En fait c'est plus compliqué, disons que je
la supporte mal mais en même temps je la supporte très
bien et j'y trouve même je crois un bénéfice secret
et pervers. Je peux prendre prétexte de cet état précaire
pour ne rien chercher à changer dans notre relation, pour laisser
aller avec fatalisme, pas la peine de chercher à se parler, elle
est trop fragile, elle n'est pas en état d'aborder certains problèmes,
je risque de lui faire mal, etc... En réalité n'est ce
pas notre silence qui nous fait mal, à tous deux, depuis trop
longtemps? Nous avons si peur sans doute que nous préférons
encore tout ce qui le conforte à ce qui risquerait de le briser
Nous avions prévu de partir ensemble dès
le matin, de nous offrir un petit repas en terrasse quelquepart au bord
d'un quai, en amoureux si l'on peut dire. Et bien non, tout ça
tombait à l'eau. Je suis resté à la maison jusqu'en
début d'après-midi, histoire de voir si ça allait
aller mieux, si elle allait sortir un peu de sa passivité et
de son malaise, j'ai essayé de la convaincre doucement de se
bouger un peu, je lui ai proposé juste un ciné et une
petite ballade à pied si elle se sentait trop fatiguée
pour le reste. Quand elle a commencé à dire qu'elle allait
venir puisqu'il le fallait, qu'elle s'y sentait obligée par mon
insistance, là j'ai arrêté les frais, je lui ai
dit " repose toi ", sans doute pas sur un ton bien compatissant,
j'ai pris mon vélo et je suis parti.
J'ai filé vers la Villette, grande traversée
de Paris, arrivé là je n'ai pas eu envie de m'arrêter.
J'ai passé le périphérique, j'ai continué
le long du canal de l'Ourq. Cela faisait un moment que je n'étais
pas venu là, la dernière fois nous avions fait une rando
d'une grande journée jusqu'à Meaux, la traversée
au-delà de la Villette, avant de rejoindre la campagne, était
peu agréable, on traversait des zones d'entrepôts, on pédalait
sur de mauvais chemins de halage non aménagés, ce n'est
plus pareil, le cheminement cyclable est continu (même si parfois
c'est encore des pavés), les berges sont la plupart du temps
aménagées (même si c'est toujours au milieu des
friches industrielles et des emprises SNCF) et alors que nous n'avions
croisé que peu de monde, désormais il y a quantités
de cyclistes, des rollers, de promeneurs tout au long de l'itinéraire.

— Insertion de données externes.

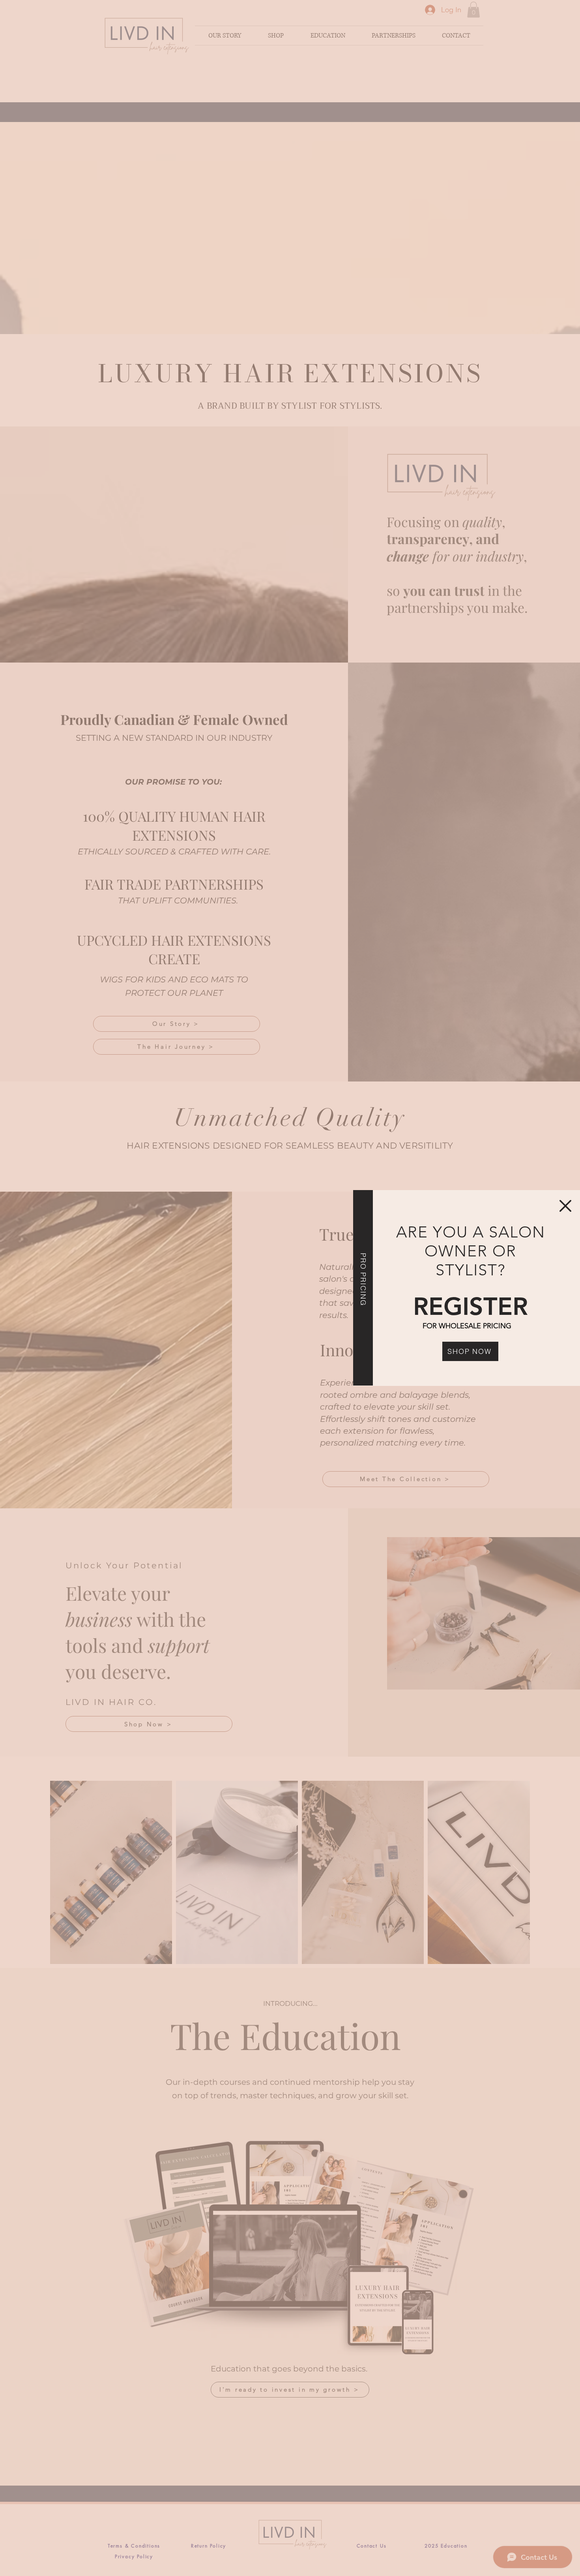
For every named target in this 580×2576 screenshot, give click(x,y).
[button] (565, 1206)
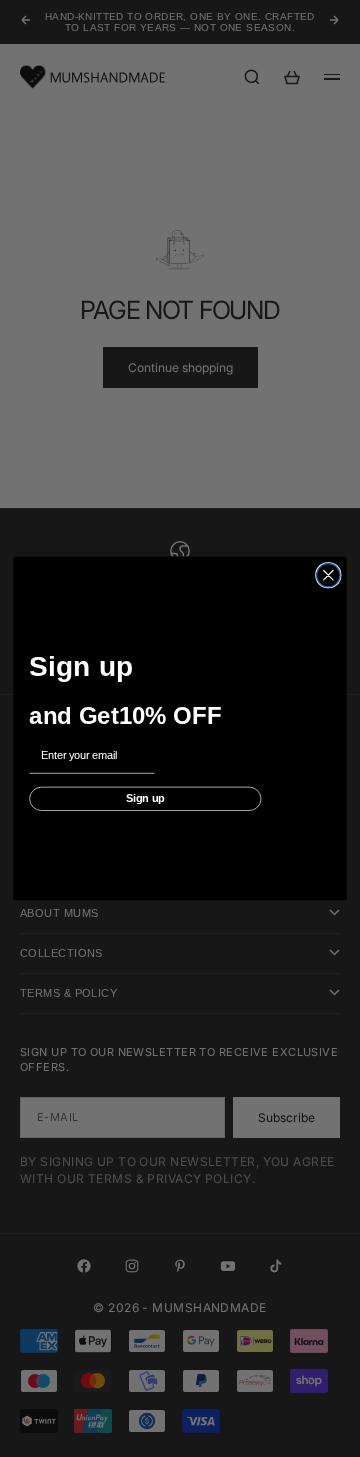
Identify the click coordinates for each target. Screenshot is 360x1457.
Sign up (145, 798)
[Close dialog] (328, 575)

C'est un autre look ici que sur les quais de la Seine
le dimanche, c'est moins bobo et plus 9-3, beaucoup de jeunes blacks-blancs-beurs
qui chahutent sur leurs vélos, un groupe ici occupé à
réaliser des tags artistiques sur les longs murs tristes qui
bordent le quai, de-ci de-là des papis qui pêchent, une
odeur vive de pins tout à coup, exaltée par la chaleur
de l'après-midi, un instant on se croirait en terre méditerranéenne,
c'est le Parc de la Bergère à Bobigny. Je m'arrête
un moment. Les pelouses sont noires de monde, beaucoup de familles,
des enfants qui chahutent, bref c'est comme dans tous les parcs par
une après-midi fériée chaude et ensoleillée.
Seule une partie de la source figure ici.